[Material provided]:
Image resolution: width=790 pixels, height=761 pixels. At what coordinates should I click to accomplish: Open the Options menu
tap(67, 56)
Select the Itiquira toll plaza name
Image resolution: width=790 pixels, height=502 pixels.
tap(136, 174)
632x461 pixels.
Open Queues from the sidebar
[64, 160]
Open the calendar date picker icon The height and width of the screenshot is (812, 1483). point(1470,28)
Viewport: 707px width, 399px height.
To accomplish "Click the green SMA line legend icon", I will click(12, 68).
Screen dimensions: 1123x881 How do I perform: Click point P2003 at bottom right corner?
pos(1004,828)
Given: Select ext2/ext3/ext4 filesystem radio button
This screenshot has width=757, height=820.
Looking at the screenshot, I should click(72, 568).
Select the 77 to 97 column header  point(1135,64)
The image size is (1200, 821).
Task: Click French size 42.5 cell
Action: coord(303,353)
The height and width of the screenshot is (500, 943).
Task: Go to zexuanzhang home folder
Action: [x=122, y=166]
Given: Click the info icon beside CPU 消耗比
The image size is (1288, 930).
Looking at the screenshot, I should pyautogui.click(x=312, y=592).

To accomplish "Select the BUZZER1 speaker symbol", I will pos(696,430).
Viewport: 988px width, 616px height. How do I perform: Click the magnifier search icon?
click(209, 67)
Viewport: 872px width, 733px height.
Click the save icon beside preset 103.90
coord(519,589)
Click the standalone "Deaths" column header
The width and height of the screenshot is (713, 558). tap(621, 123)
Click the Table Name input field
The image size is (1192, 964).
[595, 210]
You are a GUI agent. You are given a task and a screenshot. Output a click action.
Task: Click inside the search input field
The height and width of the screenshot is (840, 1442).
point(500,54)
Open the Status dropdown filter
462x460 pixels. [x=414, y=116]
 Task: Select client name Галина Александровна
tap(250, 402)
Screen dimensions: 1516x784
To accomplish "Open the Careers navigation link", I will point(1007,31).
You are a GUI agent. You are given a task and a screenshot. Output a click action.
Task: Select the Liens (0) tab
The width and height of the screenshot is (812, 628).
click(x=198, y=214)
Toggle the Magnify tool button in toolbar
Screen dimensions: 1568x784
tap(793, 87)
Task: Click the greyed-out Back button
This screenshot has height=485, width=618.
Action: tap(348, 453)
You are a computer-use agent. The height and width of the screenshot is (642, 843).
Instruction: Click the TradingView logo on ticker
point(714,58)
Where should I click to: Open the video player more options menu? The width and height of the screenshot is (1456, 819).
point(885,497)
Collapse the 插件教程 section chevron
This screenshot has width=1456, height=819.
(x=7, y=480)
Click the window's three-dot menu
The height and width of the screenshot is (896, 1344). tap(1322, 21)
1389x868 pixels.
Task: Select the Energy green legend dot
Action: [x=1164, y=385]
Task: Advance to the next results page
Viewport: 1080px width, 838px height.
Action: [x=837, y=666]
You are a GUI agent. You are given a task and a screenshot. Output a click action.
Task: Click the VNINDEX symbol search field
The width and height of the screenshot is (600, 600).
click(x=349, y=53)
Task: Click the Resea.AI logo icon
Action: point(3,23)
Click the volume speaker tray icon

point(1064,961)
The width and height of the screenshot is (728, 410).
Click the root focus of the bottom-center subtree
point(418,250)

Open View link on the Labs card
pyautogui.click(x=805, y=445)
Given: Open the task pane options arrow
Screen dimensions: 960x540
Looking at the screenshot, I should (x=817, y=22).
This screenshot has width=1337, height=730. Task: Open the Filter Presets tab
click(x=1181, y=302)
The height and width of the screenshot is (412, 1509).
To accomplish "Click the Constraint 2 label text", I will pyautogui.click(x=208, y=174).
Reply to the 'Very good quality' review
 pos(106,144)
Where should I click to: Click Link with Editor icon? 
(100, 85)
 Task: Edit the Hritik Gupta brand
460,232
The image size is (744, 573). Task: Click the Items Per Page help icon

[Your goal]:
Copy out all of the material above word for word, from its first line to its last.

[Response to the task]:
Image resolution: width=790 pixels, height=761 pixels. At what coordinates should I click to accomplish: Open the Options menu
tap(67, 56)
Select the Itiquira toll plaza name
Image resolution: width=790 pixels, height=502 pixels.
tap(136, 174)
632x461 pixels.
Open Queues from the sidebar
[64, 160]
Open the calendar date picker icon The height and width of the screenshot is (812, 1483). point(1470,28)
Viewport: 707px width, 399px height.
To accomplish "Click the green SMA line legend icon", I will click(12, 68).
Screen dimensions: 1123x881 How do I perform: Click point P2003 at bottom right corner?
pos(1004,828)
Given: Select ext2/ext3/ext4 filesystem radio button
This screenshot has width=757, height=820.
Looking at the screenshot, I should click(72, 568).
Select the 77 to 97 column header  point(1135,64)
The image size is (1200, 821).
Task: Click French size 42.5 cell
Action: coord(303,353)
The height and width of the screenshot is (500, 943).
Task: Go to zexuanzhang home folder
Action: [x=122, y=166]
Given: Click the info icon beside CPU 消耗比
The image size is (1288, 930).
Looking at the screenshot, I should pyautogui.click(x=312, y=592).

To accomplish "Select the BUZZER1 speaker symbol", I will pos(696,430).
Viewport: 988px width, 616px height. How do I perform: Click the magnifier search icon?
click(209, 67)
Viewport: 872px width, 733px height.
Click the save icon beside preset 103.90
coord(519,589)
Click the standalone "Deaths" column header
The width and height of the screenshot is (713, 558). tap(621, 123)
Click the Table Name input field
The image size is (1192, 964).
[595, 210]
You are a GUI agent. You are given a task and a screenshot. Output a click action.
Task: Click inside the search input field
The height and width of the screenshot is (840, 1442).
point(500,54)
Open the Status dropdown filter
462x460 pixels. [x=414, y=116]
 Task: Select client name Галина Александровна
tap(250, 402)
Screen dimensions: 1516x784
To accomplish "Open the Careers navigation link", I will point(1007,31).
You are a GUI agent. You are given a task and a screenshot. Output a click action.
Task: Select the Liens (0) tab
The width and height of the screenshot is (812, 628).
click(x=198, y=214)
Toggle the Magnify tool button in toolbar
Screen dimensions: 1568x784
tap(793, 87)
Task: Click the greyed-out Back button
This screenshot has height=485, width=618.
Action: tap(348, 453)
You are a computer-use agent. The height and width of the screenshot is (642, 843).
Instruction: Click the TradingView logo on ticker
point(714,58)
Where should I click to: Open the video player more options menu? The width and height of the screenshot is (1456, 819).
point(885,497)
Collapse the 插件教程 section chevron
This screenshot has width=1456, height=819.
(x=7, y=480)
Click the window's three-dot menu
The height and width of the screenshot is (896, 1344). tap(1322, 21)
1389x868 pixels.
Task: Select the Energy green legend dot
Action: [x=1164, y=385]
Task: Advance to the next results page
Viewport: 1080px width, 838px height.
Action: [x=837, y=666]
You are a GUI agent. You are given a task and a screenshot. Output a click action.
Task: Click the VNINDEX symbol search field
The width and height of the screenshot is (600, 600).
click(x=349, y=53)
Task: Click the Resea.AI logo icon
Action: point(3,23)
Click the volume speaker tray icon

point(1064,961)
The width and height of the screenshot is (728, 410).
Click the root focus of the bottom-center subtree
point(418,250)

Open View link on the Labs card
pyautogui.click(x=805, y=445)
Given: Open the task pane options arrow
Screen dimensions: 960x540
Looking at the screenshot, I should (x=817, y=22).
This screenshot has width=1337, height=730. Task: Open the Filter Presets tab
click(x=1181, y=302)
The height and width of the screenshot is (412, 1509).
To accomplish "Click the Constraint 2 label text", I will pyautogui.click(x=208, y=174).
Reply to the 'Very good quality' review
 pos(106,144)
Where should I click to: Click Link with Editor icon? 
(100, 85)
 Task: Edit the Hritik Gupta brand
460,232
The image size is (744, 573). Task: Click the Items Per Page help icon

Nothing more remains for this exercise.